Come fare dunque a superare queste difficoltà? Secondo i giovani imprenditori dell’Ance, bisognerà lavorare in modo rapido sul mismatch tra domanda e offerta aumentando le professionalità competenti e adeguatamente formate nel settore e innovando i percorsi educativi. Non solo. Si dovrà aumentare il numero di imprese qualificate valorizzando la parte virtuosa del settore. Allo stesso tempo occorre che la pubblica amministrazione faccia un salto di qualità con l’inserimento di nuove competenze che andranno formate con l’obiettivo di guardare al futuro. E’ indispensabile inoltre che la disciplina sulla qualificazione delle stazioni appaltanti sia un elemento essenziale al fine di razionalizzare ed efficientare le procedure di spesa. Infine, secondo Ance Giovani, la sostenibilità deve entrare a pieno titolo nell’elaborazione dei progetti e dei prezzari da parte delle stazioni appaltanti. Serve pertanto un approccio a 360 gradi dove coesistano sicurezza, sostenibilità, e redditività per l’impresa.
“Immaginare l’Italia dopo il Pnrr non è solo un esercizio di fantasia.
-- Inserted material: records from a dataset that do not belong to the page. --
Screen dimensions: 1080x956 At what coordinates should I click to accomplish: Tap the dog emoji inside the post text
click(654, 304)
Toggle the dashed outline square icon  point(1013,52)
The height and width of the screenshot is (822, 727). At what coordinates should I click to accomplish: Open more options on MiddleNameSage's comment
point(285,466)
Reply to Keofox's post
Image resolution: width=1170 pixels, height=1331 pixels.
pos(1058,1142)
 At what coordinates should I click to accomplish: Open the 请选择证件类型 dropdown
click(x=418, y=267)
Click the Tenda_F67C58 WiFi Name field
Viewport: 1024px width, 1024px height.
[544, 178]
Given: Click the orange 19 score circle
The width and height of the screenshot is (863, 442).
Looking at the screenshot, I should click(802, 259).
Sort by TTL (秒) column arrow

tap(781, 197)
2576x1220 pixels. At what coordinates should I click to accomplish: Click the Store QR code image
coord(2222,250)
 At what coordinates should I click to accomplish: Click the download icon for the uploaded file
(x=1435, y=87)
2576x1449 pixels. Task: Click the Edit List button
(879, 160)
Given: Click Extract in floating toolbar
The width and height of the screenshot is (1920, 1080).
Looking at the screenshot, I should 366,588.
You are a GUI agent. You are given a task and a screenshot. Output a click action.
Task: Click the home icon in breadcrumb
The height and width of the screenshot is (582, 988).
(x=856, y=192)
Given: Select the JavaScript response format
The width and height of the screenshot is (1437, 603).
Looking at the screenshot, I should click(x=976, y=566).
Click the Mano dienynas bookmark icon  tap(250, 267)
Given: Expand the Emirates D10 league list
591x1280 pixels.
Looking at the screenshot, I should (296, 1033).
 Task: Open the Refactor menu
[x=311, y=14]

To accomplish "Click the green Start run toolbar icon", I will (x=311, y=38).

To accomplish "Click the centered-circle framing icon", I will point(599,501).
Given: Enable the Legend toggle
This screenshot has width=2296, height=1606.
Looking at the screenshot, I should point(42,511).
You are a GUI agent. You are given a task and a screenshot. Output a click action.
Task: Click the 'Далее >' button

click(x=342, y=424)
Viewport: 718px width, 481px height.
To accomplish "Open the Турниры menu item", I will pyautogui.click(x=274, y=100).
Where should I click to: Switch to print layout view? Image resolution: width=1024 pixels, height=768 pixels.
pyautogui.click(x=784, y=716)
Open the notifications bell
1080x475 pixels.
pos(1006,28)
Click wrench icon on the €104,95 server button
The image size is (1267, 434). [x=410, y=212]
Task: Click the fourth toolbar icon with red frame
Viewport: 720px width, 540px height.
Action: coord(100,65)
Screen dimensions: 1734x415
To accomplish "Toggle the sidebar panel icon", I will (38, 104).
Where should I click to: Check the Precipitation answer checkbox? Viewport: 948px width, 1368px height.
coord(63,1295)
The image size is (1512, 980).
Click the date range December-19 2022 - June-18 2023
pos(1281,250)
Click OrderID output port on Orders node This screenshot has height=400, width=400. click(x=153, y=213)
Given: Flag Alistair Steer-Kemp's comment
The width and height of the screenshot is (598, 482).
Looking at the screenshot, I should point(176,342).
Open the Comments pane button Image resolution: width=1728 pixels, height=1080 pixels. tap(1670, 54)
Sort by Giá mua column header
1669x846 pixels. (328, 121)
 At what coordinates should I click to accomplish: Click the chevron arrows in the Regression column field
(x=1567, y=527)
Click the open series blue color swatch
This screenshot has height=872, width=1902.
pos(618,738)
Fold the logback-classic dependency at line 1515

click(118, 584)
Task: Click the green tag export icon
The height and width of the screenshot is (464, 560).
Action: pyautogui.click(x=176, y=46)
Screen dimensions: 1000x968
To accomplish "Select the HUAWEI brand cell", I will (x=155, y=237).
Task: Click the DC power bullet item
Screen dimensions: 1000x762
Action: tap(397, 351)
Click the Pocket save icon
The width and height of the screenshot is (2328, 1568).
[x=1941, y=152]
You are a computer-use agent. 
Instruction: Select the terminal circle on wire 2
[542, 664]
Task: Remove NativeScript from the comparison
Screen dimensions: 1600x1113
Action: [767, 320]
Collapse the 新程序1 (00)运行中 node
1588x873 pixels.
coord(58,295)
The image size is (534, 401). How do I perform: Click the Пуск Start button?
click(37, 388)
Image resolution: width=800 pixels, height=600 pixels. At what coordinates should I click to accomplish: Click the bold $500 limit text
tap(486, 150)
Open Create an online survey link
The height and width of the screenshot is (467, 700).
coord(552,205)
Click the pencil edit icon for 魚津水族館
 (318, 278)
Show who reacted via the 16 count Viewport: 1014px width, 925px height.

Il 2026 è dietro l’angolo e dobbiamo assicurarci di non perdere questa occasione”, ha dichiarato il presidente Ance Giovani, Angelica Krystle Donati. “Ad oggi, il buon esito del Pnrr è a rischio a causa dell’emergenza prezzi e della crisi geopolitica, ma anche per le debolezze che negli ultimi decenni hanno limitato la crescita del Paese. Per far sì che i prossimi anni siano invece un trampolino di lancio verso un futuro di crescita equa e sostenibile, serve una programmazione a lungo termine, visionaria, e che agisca in modo tempestivo sulle problematiche strutturali del nostro Paese in generale e del nostro settore in particolare”.